In den ersten sieben Monaten dieses Jahres sind die Anfragen von Unternehmen, die einen Standort in Portugal aufbauen wollen, um 50 Prozent in die Höhe geschnellt.

Und das im Vergleich zu 2021. Schon das vergangene Jahr war laut portugiesischer Außenhandelsagentur AICEP mit 97 Investitionsprojekten im Wert von 2,7 Milliarden Euro bereits das bisherige Rekordjahr. Vor der Pandemie, im Jahr 2019, lag die Summe bei 1,2 Milliarden Euro. Die Anfragen deutscher Unternehmen nach Zulieferern in Portugal haben sich bislang im Vergleich zu 2021 mehr als verdreifacht.

Der Grund für diese Entwicklung sind die weltweiten Krisen, vor allem das Coronaproblem. AICEP hilft großen Konzernen, die sich für Portugal als Standort interessieren oder dort Zulieferer suchen.
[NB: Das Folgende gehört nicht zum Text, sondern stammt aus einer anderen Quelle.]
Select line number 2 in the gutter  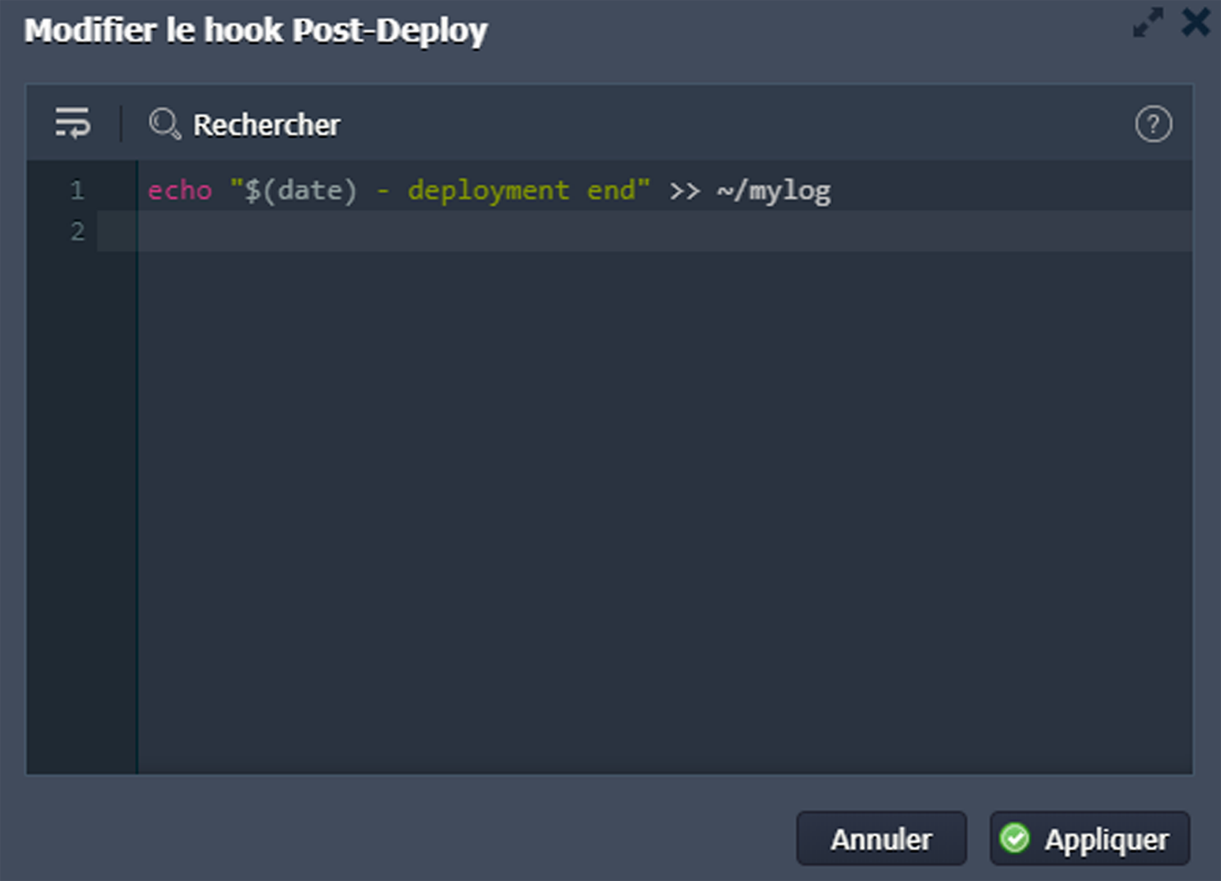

Davon gibt es seit dem Ausbruch der Pandemie deutlich mehr. Die Firmen wollen angesichts von Lieferengpässen und explodierenden Logistikkosten weniger abhängig von einem Zulieferer oder einer Region sein: „Der Trend zum Nearshoring ist der wichtigste Grund für den starken Anstieg des Investoreninteresses in den vergangenen zwei Jahren“, sagt AICEP-Präsident Luís Castro Henriques.

Zwar können Unternehmen nicht einfach eine Fabrik von China nach Europa verlagern. Aber bei neuen Investitionen entscheiden sie sich nun öfter gegen Asien und für Europa.

Portugal bietet viele gut ausgebildete IT-Experten und entwickelt sich bereits seit einigen Jahren zum Standort für IT-Dienstleistungen und Softwareentwicklung. Neu ist in diesem Jahr die Zunahme von Industrieunternehmen, die in Portugal eine eigene Produktion aufbauen wollen oder Zulieferer suchen.

Die portugiesischen Hersteller von Autoteilen können sich vor Anfragen kaum retten. „Die meisten Firmen haben ihre Kapazitäten voll ausgelastet“, sagt Mafalda Gramaxo, Chefin des Metallindustrie-Verbands in Portugal.

Verstärkt wird der Nearshoring-Trend durch den Ukrainekrieg, der ein zweites Phänomen befördert, das sogenannte Friendshoring. Dabei suchen Unternehmen Standorte oder Zulieferer in vertrauenswürdigen Ländern. Sie wollen damit verhindern, dass ihre Investitionen durch die unkalkulierbare Politik in Autokratien in Gefahr geraten.

„Seit dem Krieg in der Ukraine ersetzen Unternehmer auch Zulieferer in Osteuropa durch andere in politisch sichereren Regionen“, sagt Paulo Azevedo, Vizechef der deutsch-portugiesischen Handelskammer in Lissabon. Die Unternehmen könnten die Auswirkungen des Ukrainekriegs auf Nachbarländer wie Polen oder Rumänien noch nicht abschätzen und orientierten sich deshalb Richtung Westen.

Deutsche Firmen gehören zu den größten Investoren in Portugal. Ihre Anfragen bei Azevedo haben seit der Pandemie um die Hälfte zugelegt. Besonders stark ist die Nachfrage nach technisch anspruchsvollen Produktgruppen wie der Präzisionstechnik, in der etwa auch Promecel aktiv ist. Der Trend wirkt sich auch auf die portugiesischen Exporte aus, die deutlich gestiegen sind.